Rubin, author of “Willful Blindness: The Bush administration and Iraq,” has traveled to the Middle East as recently as May and has been to Iraq 11 times.

“It’s important to know what’s going on in places where we still have around close to 140,000 troops,” Rubin said. “It’s easy for students to just focus on the here and now, but these are their friends that they went to high school with that are out there fighting.”

With close to 40 people in attendance, primarily students, the lecture was followed by a question-and-answer session between Rubin and audience members.

Robert Keyser, a sophomore international area studies major, decided to attend the event after hearing about Rubin’s lecture through an email he received from the University.

“I just wanted to generally get her take on what she thinks about the whole situation, and maybe it will change my opinion,” Keyser said. “I’ve read an article or two of hers before, and I agree with her position a lot.”

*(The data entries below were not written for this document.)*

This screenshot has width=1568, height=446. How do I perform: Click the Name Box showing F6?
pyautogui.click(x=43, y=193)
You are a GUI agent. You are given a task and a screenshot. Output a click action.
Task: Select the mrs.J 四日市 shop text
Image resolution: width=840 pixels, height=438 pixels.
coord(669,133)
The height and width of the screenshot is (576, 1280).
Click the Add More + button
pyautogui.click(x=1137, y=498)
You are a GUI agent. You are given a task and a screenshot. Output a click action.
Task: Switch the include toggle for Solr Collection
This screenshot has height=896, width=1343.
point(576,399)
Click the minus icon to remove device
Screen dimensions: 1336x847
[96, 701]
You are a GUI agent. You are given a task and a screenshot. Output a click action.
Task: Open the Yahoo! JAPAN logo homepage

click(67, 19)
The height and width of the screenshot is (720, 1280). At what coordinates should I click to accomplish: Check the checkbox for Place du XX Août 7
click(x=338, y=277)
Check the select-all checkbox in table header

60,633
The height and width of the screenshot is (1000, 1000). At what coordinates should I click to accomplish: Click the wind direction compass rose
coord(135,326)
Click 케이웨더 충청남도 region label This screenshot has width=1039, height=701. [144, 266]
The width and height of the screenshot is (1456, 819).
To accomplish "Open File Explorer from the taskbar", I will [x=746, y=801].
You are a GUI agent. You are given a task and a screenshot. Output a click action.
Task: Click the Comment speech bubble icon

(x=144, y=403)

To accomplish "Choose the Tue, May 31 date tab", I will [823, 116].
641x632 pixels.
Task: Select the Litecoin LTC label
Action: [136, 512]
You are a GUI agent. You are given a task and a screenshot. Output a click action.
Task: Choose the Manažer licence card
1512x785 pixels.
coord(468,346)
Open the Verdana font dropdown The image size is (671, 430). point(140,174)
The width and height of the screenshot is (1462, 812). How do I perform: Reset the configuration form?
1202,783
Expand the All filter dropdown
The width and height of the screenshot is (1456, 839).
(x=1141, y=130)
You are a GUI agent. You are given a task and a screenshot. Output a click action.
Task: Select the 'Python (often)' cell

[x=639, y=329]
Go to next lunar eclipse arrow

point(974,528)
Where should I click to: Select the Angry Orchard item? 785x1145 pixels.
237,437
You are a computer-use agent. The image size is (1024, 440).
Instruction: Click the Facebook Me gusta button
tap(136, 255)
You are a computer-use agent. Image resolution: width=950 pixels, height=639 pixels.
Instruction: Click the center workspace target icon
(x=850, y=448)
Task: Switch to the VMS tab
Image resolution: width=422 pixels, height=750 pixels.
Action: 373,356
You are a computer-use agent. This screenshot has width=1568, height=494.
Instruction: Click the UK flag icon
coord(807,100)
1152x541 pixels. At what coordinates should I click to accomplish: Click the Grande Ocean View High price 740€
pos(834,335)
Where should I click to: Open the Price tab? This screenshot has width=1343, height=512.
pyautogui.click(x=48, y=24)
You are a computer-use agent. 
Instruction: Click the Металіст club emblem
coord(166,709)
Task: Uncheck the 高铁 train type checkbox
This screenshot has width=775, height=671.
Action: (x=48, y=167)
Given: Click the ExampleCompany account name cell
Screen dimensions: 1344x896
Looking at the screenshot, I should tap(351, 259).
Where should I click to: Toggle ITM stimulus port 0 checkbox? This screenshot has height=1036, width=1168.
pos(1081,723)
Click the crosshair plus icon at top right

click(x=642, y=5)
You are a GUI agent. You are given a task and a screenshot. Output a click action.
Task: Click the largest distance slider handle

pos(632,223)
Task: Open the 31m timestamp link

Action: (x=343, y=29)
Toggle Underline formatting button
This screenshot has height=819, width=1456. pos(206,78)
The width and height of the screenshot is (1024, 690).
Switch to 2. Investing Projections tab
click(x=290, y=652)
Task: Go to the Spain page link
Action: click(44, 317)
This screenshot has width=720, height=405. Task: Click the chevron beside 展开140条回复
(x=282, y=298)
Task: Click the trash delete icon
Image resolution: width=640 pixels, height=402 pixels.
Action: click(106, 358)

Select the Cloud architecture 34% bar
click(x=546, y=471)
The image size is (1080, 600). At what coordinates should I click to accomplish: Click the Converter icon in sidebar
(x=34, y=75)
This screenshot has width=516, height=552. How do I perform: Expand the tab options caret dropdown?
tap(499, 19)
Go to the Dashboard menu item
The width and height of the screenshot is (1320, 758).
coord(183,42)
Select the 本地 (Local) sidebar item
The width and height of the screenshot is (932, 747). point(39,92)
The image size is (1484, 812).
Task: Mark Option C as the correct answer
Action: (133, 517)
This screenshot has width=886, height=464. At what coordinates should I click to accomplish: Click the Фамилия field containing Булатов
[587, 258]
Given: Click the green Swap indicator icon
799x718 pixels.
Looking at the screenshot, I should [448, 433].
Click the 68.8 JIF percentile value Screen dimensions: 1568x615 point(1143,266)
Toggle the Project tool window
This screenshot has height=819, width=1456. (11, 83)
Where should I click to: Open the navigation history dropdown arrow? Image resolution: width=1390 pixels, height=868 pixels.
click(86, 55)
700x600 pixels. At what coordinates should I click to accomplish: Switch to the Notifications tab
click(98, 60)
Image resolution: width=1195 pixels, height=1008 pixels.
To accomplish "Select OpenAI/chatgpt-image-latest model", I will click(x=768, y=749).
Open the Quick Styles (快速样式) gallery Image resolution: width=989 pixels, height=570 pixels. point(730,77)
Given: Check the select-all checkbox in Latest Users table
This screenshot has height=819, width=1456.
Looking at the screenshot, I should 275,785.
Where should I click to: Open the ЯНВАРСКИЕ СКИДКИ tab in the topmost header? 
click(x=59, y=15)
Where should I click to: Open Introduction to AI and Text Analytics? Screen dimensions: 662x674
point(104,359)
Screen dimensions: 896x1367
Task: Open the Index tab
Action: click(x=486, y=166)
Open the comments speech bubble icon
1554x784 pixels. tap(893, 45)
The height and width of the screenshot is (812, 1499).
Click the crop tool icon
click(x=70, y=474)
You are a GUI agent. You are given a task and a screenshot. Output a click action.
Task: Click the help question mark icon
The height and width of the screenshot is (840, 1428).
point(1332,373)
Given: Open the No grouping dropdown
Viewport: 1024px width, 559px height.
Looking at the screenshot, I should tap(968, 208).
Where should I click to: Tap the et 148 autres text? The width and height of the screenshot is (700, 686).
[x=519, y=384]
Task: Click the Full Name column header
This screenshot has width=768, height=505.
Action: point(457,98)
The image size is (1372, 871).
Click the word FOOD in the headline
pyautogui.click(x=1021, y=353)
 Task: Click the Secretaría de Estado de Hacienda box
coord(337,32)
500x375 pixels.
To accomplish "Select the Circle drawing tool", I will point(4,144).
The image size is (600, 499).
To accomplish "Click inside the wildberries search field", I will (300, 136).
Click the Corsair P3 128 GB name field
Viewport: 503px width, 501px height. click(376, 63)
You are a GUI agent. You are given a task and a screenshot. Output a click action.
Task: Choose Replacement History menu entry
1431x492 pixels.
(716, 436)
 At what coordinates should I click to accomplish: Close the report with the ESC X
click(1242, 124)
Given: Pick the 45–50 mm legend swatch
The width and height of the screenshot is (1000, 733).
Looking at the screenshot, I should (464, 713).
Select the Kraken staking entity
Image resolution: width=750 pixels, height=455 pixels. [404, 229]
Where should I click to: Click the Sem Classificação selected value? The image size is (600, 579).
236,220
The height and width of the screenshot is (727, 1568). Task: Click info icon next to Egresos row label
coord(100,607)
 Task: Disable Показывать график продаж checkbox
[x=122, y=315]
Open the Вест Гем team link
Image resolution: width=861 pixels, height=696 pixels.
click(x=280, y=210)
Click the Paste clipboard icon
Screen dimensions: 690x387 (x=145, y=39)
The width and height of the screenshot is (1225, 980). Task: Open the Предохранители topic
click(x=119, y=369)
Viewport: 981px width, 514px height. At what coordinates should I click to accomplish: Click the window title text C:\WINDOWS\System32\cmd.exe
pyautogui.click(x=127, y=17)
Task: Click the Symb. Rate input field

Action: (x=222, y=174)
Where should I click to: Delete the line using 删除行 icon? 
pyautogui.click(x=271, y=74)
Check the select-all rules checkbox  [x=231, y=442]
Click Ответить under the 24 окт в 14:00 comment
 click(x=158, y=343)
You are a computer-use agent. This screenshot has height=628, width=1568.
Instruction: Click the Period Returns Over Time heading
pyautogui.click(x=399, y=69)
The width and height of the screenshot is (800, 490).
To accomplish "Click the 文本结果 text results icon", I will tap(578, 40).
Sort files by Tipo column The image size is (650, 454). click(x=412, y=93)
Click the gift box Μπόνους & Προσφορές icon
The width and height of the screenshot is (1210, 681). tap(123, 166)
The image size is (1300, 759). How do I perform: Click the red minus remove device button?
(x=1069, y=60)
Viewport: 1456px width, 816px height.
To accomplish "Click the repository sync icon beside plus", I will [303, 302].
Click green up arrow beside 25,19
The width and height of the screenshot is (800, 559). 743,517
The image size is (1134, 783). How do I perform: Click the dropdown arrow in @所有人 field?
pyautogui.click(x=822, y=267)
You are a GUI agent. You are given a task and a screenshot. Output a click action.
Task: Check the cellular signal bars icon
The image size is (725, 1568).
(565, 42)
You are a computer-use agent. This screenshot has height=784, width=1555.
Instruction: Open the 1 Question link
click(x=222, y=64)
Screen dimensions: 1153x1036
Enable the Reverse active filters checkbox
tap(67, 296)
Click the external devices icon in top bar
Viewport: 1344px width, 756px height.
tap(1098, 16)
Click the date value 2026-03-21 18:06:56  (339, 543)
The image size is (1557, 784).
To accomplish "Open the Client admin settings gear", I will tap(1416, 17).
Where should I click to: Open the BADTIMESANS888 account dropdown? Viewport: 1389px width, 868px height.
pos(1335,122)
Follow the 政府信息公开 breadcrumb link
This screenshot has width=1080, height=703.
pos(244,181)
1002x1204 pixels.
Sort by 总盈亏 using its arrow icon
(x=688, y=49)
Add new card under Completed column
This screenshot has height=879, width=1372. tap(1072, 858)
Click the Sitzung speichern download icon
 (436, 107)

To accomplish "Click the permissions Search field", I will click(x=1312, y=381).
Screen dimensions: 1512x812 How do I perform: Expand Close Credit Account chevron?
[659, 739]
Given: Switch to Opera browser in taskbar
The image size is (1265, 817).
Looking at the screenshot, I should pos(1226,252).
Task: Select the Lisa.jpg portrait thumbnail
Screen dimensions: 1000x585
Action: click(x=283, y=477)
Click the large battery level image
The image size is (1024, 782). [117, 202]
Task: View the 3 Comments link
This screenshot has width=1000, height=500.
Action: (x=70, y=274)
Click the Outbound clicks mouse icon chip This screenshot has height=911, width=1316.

Jessica Cordisco, a sophomore at Drexel and an international area studies major, went to the lecture to support the Drexel Arabic Language Association, of which she is a member.

“I think it’d be interesting to get not exactly an educated person’s opinion but just something that’s not news slander,” Cordisco said. “She takes a different approach than everyone else.”

Rubin called upon personal experience for much of her lecture points.

“If you go there, you kind of tend to know more,” Rubin said. “I don’t think you could write about Iraq or Afghanistan without going there because both are so complicated that if you’re just sitting back here and trying to figure it all out from what you read, you just don’t have a feel for it.”

During the lecture, Rubin outlined the three main mistakes made by the United States in its dealings with the war in Afghanistan. She cited the United States’ first mistake as its inability to keep attention focused on the task at hand.

“As you may know, not long after we went into Afghanistan, the Bush administration was already planning the war in Iraq based on the mistaken premise that Saddam Hussein was building nuclear weapons and was harboring al-Qaeda, neither of which was correct,” Rubin said. “Because we shifted our attention so quickly, all of the intelligence assets and resources that would have allowed us to try to bury the Taliban leaders that still wanted to permit violence in the country were shifted to the Iraqi issue. Money was shifted. We basically lost our focus and didn’t pay attention.”

According to Rubin, the second failure of the United States was not “rebuilding the country with the billions we’ve poured into it.”

Citing a congressionally mandated commission on wartime contracting, Rubin explained that billions of dollars have disappeared into private contractors’ pockets when they were hired by the government to do jobs for which they were ill equipped.

Rubin said that, in her opinion, the third mistake made by the United States was its inability to foster good relations with Pakistan. According to Rubin, The United States needs the Pakistani army to cooperate with anti-terrorism efforts, or the effort will be a total failure.

“The reason that Pakistan is so central to whether or not we succeed in Afghanistan is because the Taliban leadership, who has reconstituted, who has come back, who is assassinating leaders, who is terrorizing people in the south so they don’t send their sons to the army, is all based in Pakistan right across the border from Afghanistan,” Rubin said.

Rubin’s answer to the lecture’s title question, whether or not the U.S. has lost the war, depends heavily on Pakistan.

“It depends on if U.S. pressure, which is finally now mounting on Pakistan, has any results,” Rubin said. “Unless Pakistan can be pressed to play a productive role, I’m afraid that when we pull out of Afghanistan in 2014, we are going to leave behind a country that will fall under Taliban control in the south and the east and will lapse into civil war between those areas and the north and will be an area into which terrorists come again to base.”

According to Hughes, there is no scheduled speaker as of yet for the next part in the lecture series, but the topic of choice will most likely focus on the global economy.